Kutipan Sumber:
2. al-Saqayah yang bertanggungjawab masalah minuman air dari sumur Zamzam kepada para jama’ah haji.
3. al-Rifadah yang bertugas pokok untuk para jama’ah haji.
4. al-Nadwa urusan keanggota di majlis syura’.
5. al-Liwa, Departemen yang bertanggungjawab untuk menaikan bendera.
Perlu digarisbawahi, bahwa pada masa Pra-Islam pemerintahan maupun dalam tubuh kabilah yang menjalankannya, mereka para eksekutif harus mematuhi hasil/tugas yang dibebankan oleh majlis syura.
· Agama dan Kebudayaan Arab Pra-Islam
Mayoritas orang Arab menganut agama Yahudi, pandai bercocok tanam dan membuat alat-alat dari besi. Seperti perhiasan dan persenjataan. Sama dengan penganut agama yahudi, orang-orang Kristen juga mendapat pengaruh dari kebudayaan Hellenisme dan pemikiran Yunani. Daerah Kristen yang terpenting adalah Najran, sebuah daerah yang subur. Penganut agama Kristen tersebut berhubungan dengan Habasyah (Ethiopia), Negara yang melindungi agama ini. Penganut aliran Nestorianlah yang bertindak sebagai penghubung antara kebudayaan Yunani dan kebudayaan Arab pada masa awal kebangkitan islam.
Walaupun agama Yahudi dan Kristen sudah masuk ke Jazirah Arab, bangsa Arab kebanyakan masih menganut agama asli mereka, yaitu percaya pada banyak dewa yang diwujudkan dalam bentuk berhala dan patung.
Sejarah mencatat, bahwa menjelang kelahiran Muhammad, bangsa Arab masih menempatkan Allah sebagai Tuhannya walaupun dalam perkembangan berikutnya mengalami proses pembiasaan yang mengakibatkan terjadinya pengingkaran prinsip tauhid. Pada umumnya, mereka menjadikan berhala sebagai sesuatu yang sangat dekat dengan mereka, yang menentukan kehidupan mereka. Karena itu mereka biasa disebut sebagai penyembah berhala atau paganisme. Penyembahan berhala ini, pada mulanya terjadi ketika orang-orang Arab pergi ke luar kota Mekah. Mereka selalu membawa batu yang diambil dari sekitar ka’bah. Mereka menyucikan batu dan menyembahnya dimanapun mereka berada. Lama-kelamaan dibuatlah patung yang terbuat dari batu untuk disembah dan orang mengelilinginya (tawaf). Kemudian mereka memindahkan patung-patung itu dan jumlahnya mencapai 360 buah dan diletakkannya disekitar Ka’bah.

Daftar Baris:
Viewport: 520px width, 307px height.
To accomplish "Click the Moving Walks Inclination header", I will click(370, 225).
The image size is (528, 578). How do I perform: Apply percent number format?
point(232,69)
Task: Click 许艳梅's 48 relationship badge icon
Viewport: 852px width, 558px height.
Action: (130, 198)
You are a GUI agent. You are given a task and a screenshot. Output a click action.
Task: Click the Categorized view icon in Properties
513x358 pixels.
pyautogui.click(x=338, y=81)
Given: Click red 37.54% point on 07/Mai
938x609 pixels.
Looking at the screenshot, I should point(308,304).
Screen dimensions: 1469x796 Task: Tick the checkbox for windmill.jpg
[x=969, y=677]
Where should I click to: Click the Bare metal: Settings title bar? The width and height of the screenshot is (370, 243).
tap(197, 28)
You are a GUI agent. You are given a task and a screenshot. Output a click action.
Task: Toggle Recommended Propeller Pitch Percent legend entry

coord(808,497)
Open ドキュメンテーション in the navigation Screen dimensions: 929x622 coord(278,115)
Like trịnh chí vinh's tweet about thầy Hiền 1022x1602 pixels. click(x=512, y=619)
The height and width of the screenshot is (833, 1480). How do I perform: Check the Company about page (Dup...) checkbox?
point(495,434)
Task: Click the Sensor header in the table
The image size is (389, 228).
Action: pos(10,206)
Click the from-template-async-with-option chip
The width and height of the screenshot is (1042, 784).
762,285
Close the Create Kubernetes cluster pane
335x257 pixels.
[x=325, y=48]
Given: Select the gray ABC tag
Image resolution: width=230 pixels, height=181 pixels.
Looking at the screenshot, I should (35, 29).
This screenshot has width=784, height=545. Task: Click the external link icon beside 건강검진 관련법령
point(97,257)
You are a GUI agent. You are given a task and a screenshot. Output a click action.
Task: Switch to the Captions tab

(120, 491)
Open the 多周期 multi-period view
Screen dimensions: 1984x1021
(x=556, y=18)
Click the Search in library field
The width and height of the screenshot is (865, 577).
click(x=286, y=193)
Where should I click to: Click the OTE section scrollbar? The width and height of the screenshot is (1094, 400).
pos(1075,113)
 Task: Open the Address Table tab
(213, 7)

Daftar Tugas:
A: Nilailah apakah tiap pernyataan berikut sesuai dengan kutipan sumber. Jawab ya atau tidak, lalu sertakan kata-kata penentunya dari kutipan itu tanpa perubahan: (i) Najran disebut sebagai daerah Kristen yang terpenting. (ii) al-Liwa bertanggung jawab atas minuman air dari sumur Zamzam. (iii) Jumlah patung yang diletakkan di sekitar Ka'bah mencapai 360 buah.
B: Tolong ulangi tanpa perubahan bagian kutipan sumber yang dibuka dengan kata-kata yang memuat "Sejarah mencatat, bahwa" dan ditutup dengan "diletakkannya disekitar Ka’bah.".

Hasil Tiap Tugas:
A:
(i) Ya: "Daerah Kristen yang terpenting adalah Najran, sebuah daerah yang subur."
(ii) Tidak: "al-Liwa, Departemen yang bertanggungjawab untuk menaikan bendera."
(iii) Ya: "Kemudian mereka memindahkan patung-patung itu dan jumlahnya mencapai 360 buah dan diletakkannya disekitar Ka’bah."

B:
Sejarah mencatat, bahwa menjelang kelahiran Muhammad, bangsa Arab masih menempatkan Allah sebagai Tuhannya walaupun dalam perkembangan berikutnya mengalami proses pembiasaan yang mengakibatkan terjadinya pengingkaran prinsip tauhid. Pada umumnya, mereka menjadikan berhala sebagai sesuatu yang sangat dekat dengan mereka, yang menentukan kehidupan mereka. Karena itu mereka biasa disebut sebagai penyembah berhala atau paganisme. Penyembahan berhala ini, pada mulanya terjadi ketika orang-orang Arab pergi ke luar kota Mekah. Mereka selalu membawa batu yang diambil dari sekitar ka’bah. Mereka menyucikan batu dan menyembahnya dimanapun mereka berada. Lama-kelamaan dibuatlah patung yang terbuat dari batu untuk disembah dan orang mengelilinginya (tawaf). Kemudian mereka memindahkan patung-patung itu dan jumlahnya mencapai 360 buah dan diletakkannya disekitar Ka’bah.